I do see a great opportunity to, by assuming interpolated qr// substrings have the locality the syntax falsely suggests, inadvertently create exactly that kind of mishap with it being minimally no easier, and potentially actually more difficult, to notice.
Write your code however you like, of course, including concatenating strings and passing the result to 'eval'. The last time I dealt with more Perl than a shell one-liner was around 2012, and that the language encourages this kind of thing is one of the reasons I'm glad of that.
Given that I write my code with a text editor that does nothing but concatenate strings that I input and then I pass it to a compiler or an interpreter, all of the code I write is concatenating strings and passing it to 'eval'.
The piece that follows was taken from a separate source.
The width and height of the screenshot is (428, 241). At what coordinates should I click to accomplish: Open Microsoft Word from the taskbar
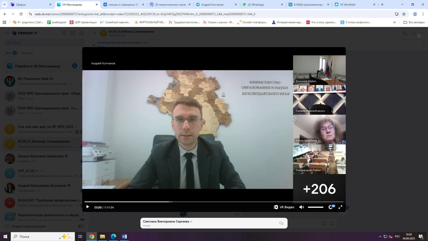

And I use proper decomposition to keep it cognitively manageable. It's pretty clear that reasoning about composition is beyond you, but trust me that given two procedures that both do not have an undesirable property, one can rest assured that simple composition will not introduce that undesirable property.
Many things are beyond me. Perhaps it's to my good fortune that the generally low utility of gratuitous personal insults is not among them. Certainly the next technical discussion I see improved by such behavior will be the first.
Well then, in the interest of amity let me suggest that it would be to your good fortune to work on your self-awareness. But, should you prefer not to, then by all means, you do you.
Regexes are code.
Therefore, decomposition makes complex regexes both feel and actually be easier to reason about.